Published:  16 April 2008
Authors:  Yousefi-Nooraie R, Schonstein E, Heidari K, Rashidian A, Pennick V, Akbari-Kamrani M, Irani S, Shakiba B, Mortaz Hejri S, Jonaidi A-R, Mortaz-Hedjri S


Sixty to eighty per cent of people suffer from back pain at some time in their lives. Of those who develop acute low-back pain (LBP), up to 30% will go on to develop chronic LBP. The toll on individuals, families and society makes the successful management of this common, but benign condition an important goal.

Low level laser therapy (LLLT) is used by some physiotherapists to treat LBP. LLLT is a non-invasive light source treatment that generates a single wavelength of light. It emits no heat, sound, or vibration. It is also called photobiology or biostimulation. LLLT is believed to affect the function of connective tissue cells (fibroblasts), accelerate connective tissue repair and act as an anti-inflammatory agent.

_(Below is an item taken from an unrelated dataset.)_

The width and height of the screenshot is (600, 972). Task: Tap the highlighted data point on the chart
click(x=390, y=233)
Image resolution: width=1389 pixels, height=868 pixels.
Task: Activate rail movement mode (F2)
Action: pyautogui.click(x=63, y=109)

Lasers with different wavelengths, varying from 632 to 904 nm, are used in the treatment of musculoskeletal disorders.

We included seven small studies with a total of 384 people with non-specific LBP of varying durations. Three studies (168 people) separately showed that LLLT was more effective at reducing pain in the short-term (less than three months), and intermediate-term (six months) than sham (fake) laser. However, the strength and number of treatments were varied and the amount of the pain reduction was small. Three studies (102 people) separately reported that LLLT with exercise was not better than exercise alone or exercise plus sham in short-term pain reduction.

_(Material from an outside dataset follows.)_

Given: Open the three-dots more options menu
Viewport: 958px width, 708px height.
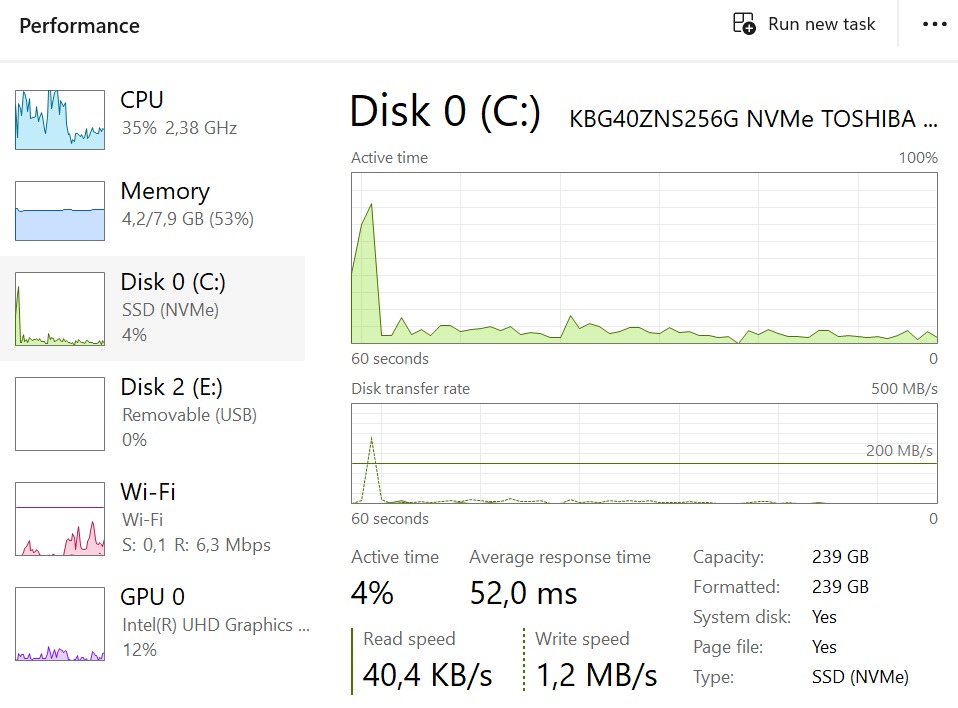Looking at the screenshot, I should (934, 25).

One study (56 people) showed that LLLT was more effective than sham at reducing disability in the short term. Three studies (102 people) compared LLLT plus exercise with exercise plus sham or exercise alone and did not show significant reduction in disability. Two studies (90 people) separately reported that LLLT was not more effective at reducing disability than exercise alone or exercise plus sham in the short-term.

Based on these small trials, with different populations, LLLT doses and comparison groups, there are insufficient data to either support or refute the effectiveness of LLLT for the treatment of LBP. We were unable to determine optimal dose, application techniques or length of treatment with the available evidence. Larger trials that look specifically at these questions are required.